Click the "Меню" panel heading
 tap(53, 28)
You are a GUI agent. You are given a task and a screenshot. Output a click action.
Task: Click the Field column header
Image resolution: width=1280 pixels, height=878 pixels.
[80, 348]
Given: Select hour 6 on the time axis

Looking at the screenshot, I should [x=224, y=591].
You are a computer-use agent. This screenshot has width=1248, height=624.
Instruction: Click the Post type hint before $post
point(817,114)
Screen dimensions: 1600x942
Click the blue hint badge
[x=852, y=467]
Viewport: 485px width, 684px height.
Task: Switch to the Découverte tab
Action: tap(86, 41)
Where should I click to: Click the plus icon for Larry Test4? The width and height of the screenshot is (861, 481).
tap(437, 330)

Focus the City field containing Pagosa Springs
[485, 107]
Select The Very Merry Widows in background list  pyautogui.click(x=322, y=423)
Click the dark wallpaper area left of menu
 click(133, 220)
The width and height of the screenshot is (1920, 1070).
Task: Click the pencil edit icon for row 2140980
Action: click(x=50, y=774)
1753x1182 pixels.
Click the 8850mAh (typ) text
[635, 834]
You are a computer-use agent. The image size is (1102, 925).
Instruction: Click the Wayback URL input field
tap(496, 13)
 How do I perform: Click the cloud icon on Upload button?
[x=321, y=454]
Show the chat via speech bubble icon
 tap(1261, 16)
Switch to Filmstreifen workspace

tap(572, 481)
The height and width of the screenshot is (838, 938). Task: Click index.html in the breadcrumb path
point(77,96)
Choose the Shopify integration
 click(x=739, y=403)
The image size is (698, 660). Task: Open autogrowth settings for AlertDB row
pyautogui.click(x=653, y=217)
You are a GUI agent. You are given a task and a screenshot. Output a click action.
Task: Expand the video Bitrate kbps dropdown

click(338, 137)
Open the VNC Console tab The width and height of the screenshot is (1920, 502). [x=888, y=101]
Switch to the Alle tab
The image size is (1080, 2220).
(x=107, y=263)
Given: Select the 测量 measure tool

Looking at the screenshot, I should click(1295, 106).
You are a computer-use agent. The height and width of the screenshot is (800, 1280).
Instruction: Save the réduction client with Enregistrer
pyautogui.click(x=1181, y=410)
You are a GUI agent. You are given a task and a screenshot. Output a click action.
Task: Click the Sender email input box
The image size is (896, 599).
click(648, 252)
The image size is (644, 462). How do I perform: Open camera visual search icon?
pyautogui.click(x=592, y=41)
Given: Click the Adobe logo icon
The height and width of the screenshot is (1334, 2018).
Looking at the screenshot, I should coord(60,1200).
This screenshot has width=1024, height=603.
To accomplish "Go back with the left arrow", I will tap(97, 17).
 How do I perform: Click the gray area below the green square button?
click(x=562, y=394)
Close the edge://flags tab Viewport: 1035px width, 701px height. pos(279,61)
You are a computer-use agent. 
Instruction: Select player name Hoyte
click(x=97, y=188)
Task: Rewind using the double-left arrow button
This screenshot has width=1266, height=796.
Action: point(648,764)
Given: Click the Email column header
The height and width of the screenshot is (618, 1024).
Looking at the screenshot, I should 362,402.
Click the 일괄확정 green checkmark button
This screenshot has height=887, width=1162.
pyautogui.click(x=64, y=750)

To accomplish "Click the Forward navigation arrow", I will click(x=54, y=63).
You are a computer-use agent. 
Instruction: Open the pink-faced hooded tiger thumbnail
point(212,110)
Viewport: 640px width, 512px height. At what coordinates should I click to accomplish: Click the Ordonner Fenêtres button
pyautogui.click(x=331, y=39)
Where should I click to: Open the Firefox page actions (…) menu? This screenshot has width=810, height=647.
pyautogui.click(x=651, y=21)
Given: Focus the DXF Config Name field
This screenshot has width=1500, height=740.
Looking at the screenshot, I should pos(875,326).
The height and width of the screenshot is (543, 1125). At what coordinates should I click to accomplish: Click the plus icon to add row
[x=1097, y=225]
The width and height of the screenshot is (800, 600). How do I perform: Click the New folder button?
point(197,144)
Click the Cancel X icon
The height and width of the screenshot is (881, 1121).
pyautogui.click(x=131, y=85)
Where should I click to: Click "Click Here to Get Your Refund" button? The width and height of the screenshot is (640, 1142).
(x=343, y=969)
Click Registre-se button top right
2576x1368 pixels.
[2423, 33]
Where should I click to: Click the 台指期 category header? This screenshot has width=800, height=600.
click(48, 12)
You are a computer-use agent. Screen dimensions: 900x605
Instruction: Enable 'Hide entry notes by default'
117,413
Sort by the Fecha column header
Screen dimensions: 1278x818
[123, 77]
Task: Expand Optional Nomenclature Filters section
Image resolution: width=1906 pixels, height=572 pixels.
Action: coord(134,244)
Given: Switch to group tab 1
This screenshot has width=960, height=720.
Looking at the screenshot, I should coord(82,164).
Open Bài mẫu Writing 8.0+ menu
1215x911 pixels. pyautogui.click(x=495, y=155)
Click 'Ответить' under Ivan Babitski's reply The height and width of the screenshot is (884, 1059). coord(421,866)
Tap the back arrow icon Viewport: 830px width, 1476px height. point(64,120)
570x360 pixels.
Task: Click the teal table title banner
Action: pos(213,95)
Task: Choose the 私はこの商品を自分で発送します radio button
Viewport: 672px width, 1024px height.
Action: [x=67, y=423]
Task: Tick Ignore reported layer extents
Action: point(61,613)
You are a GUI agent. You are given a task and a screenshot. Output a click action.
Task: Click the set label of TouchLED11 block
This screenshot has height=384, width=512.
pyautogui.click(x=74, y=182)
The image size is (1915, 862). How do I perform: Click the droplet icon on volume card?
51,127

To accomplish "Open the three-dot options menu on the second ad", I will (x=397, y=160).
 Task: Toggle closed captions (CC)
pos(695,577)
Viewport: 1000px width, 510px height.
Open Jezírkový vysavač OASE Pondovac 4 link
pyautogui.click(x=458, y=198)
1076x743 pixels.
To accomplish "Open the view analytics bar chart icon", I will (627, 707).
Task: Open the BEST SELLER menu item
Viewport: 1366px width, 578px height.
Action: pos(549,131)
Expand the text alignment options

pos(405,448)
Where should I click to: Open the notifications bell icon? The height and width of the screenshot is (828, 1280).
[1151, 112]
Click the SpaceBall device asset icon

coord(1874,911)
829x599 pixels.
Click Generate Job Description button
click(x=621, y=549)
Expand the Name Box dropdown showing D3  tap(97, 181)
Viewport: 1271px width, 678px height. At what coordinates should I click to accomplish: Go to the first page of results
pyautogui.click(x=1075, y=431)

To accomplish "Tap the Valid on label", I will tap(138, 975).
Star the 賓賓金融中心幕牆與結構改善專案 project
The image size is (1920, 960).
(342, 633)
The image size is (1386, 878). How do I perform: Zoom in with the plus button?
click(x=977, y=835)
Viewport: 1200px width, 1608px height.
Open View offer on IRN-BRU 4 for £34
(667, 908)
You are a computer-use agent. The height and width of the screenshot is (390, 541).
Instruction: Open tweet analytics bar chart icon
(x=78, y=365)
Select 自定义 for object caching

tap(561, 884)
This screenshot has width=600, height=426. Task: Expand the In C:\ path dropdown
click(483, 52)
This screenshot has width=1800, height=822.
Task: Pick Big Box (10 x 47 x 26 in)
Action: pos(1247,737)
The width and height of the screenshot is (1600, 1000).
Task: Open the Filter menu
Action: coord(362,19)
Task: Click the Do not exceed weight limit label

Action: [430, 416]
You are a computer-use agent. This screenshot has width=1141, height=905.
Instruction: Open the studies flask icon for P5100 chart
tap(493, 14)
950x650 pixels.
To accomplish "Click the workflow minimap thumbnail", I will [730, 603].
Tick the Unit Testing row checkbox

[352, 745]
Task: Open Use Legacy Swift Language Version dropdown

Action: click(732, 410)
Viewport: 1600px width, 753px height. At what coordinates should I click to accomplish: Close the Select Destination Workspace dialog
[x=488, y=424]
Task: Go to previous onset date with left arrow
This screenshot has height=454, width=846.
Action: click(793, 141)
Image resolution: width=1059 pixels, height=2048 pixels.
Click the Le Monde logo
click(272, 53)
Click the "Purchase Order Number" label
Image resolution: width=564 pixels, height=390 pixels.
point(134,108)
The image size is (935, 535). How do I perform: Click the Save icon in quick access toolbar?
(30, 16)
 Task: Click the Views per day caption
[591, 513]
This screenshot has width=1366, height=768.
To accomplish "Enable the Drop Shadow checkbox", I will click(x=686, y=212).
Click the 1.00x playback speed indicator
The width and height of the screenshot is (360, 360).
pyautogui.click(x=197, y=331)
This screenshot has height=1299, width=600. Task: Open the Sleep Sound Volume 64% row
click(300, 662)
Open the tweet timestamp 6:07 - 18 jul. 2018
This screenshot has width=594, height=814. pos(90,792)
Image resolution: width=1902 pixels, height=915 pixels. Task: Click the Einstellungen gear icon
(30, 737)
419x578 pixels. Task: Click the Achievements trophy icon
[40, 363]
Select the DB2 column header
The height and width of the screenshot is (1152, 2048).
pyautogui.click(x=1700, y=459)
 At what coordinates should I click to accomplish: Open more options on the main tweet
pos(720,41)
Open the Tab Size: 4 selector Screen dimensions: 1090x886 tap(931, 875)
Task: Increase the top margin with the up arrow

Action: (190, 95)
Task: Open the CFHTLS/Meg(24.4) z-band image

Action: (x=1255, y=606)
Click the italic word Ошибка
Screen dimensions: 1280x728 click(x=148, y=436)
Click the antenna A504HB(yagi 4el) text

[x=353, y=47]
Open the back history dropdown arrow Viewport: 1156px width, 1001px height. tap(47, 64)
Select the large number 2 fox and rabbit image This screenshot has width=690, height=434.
* * * * * * * * *
**WHAT TO PRODUCE**
Reproduce only what lies between the start of the listing above and the end of the line containing "has width=1248, height=624.", keeping every line exact.

**ANSWER SPACE**
Click the "Меню" panel heading
 tap(53, 28)
You are a GUI agent. You are given a task and a screenshot. Output a click action.
Task: Click the Field column header
Image resolution: width=1280 pixels, height=878 pixels.
[80, 348]
Given: Select hour 6 on the time axis

Looking at the screenshot, I should [x=224, y=591].
You are a computer-use agent. This screenshot has width=1248, height=624.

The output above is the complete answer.